Yevgeny Rubin, Soviet Sports Writer


Anatoly Tarasov (12/10/1918-06/23/1995),
USSR Merited Sports Master (ZMS, 1949),
USSR Merited Sports Coach (ZTR, 1956),
Hockey Hall of Fame in Toronto (1974, builders category),
IIHF Hall of Fame (1997, builders category).
Player's Career:
- Played as a Center Forward with the Red Army clubs, scored 102 goals in 100 games in the USSR Elite Hockey League in 1946-1953
- USSR Gold 1948-1950
- USSR Elite League Scoring Leader in 1947
- Besides hockey, played in the USSR Soccer and Bandy Elite Leagues.
Coaching Career:
- CSKA Head Coach in 1947-1960 and 1961-1974
- USSR Gold - 17 times
- Team USSR Coach in 1958-1972
- World Championship Gold in 1963-1971
- European Championship Gold in 1963-1970
- Olympics Gold in 1964, 1968, 1972


Whenever I think about Anatoly TARASOV, the words of my professor in Theater Arts University in Moscow come into my mind:

"Arthur, get ready for the time when you'll become a theater director and no one will like you."

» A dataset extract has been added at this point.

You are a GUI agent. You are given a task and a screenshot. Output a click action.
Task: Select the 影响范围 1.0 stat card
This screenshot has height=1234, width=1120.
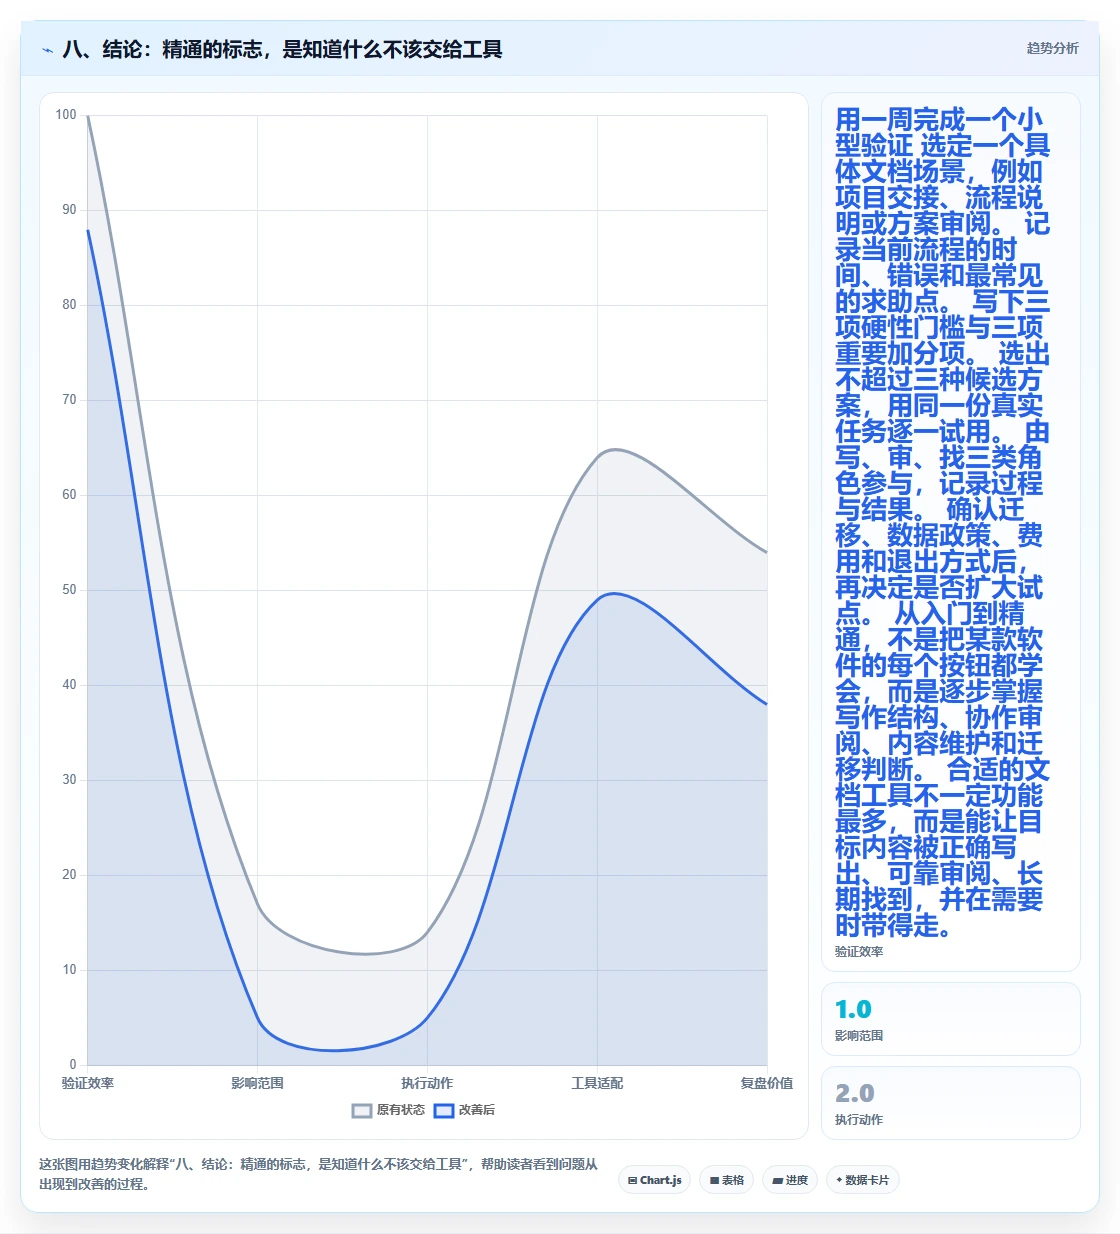pos(951,1019)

In a way, it's true for the coaches in the elite hockey of the Soviet times. Their success was measured not by who personally liked or personally disliked them. On Tarasov's level, it was mostly about his winning track, gold medals at the Olympics, World and National Championships. Looking back from nowadays to his time in hockey, one can be easily appalled by his coaching methods. He was a dictator. Hockey players were treated like chess pieces in the game that Tarasov played. Whether one played for the Team USSR or the Red Army club, he demanded total dedication to HIS hockey and HIS team. Things like personal matters, being tired, impossible training or game tasks simply had never been accepted by Tarasov. He was ruthless on his road to success. Some players were psychologically broken by his methods. Some managed to become champions.

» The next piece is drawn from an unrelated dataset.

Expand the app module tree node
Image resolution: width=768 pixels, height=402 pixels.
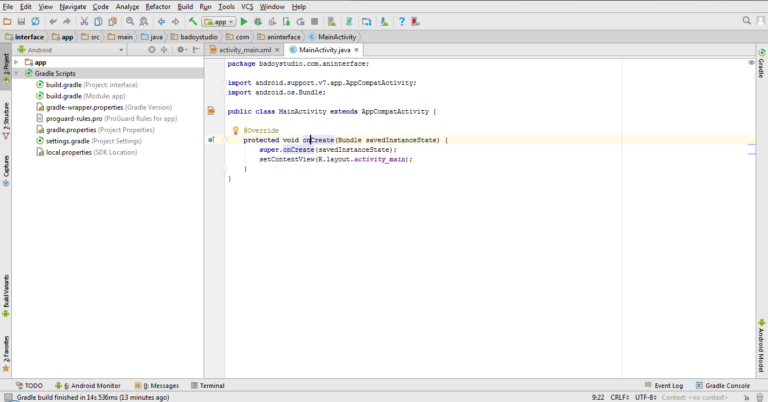point(18,62)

Tarasov was a legendary coach. In a way, he was the "father" of the Soviet hockey. Together with the other legendary coach, Arkady Chernyshev from Dynamo Moscow, Anatoly Tarasov laid down the foundation of what now is branded as the "Soviet hockey school". Although most experts refer to Tarasov's innovations in the theory of the game, he wasn't exactly a typical scholar. He was rather a practical coach who relied more on his instincts than on what was written in the books. He was definitely very innovative but, as descibed by one of the famous Soviet journalists of that time, Tarasov didn't read much and mostly listened to the radio. It's interesting that the "father" of the Soviet hockey got his Ph.D. in Education with only a high school diploma for his educational background.

Both Tarasov and Chernyshev retired from coaching the national team after the Soviet squad won the gold at Olympics in Sapporo in 1972. It was Vsevolod Bobrov and Boris Kulagin that led the Team USSR at the 1972 Summit, but most of the players were still graduates of Tarasov's hockey universities. Whether one likes or doesn't like Tarasov's approach to hockey, it doesn't seem to be fair to underestimate the role of one of the greatest Soviet coaches while paying tribute to the impressive performance of the Soviet team in September 1972.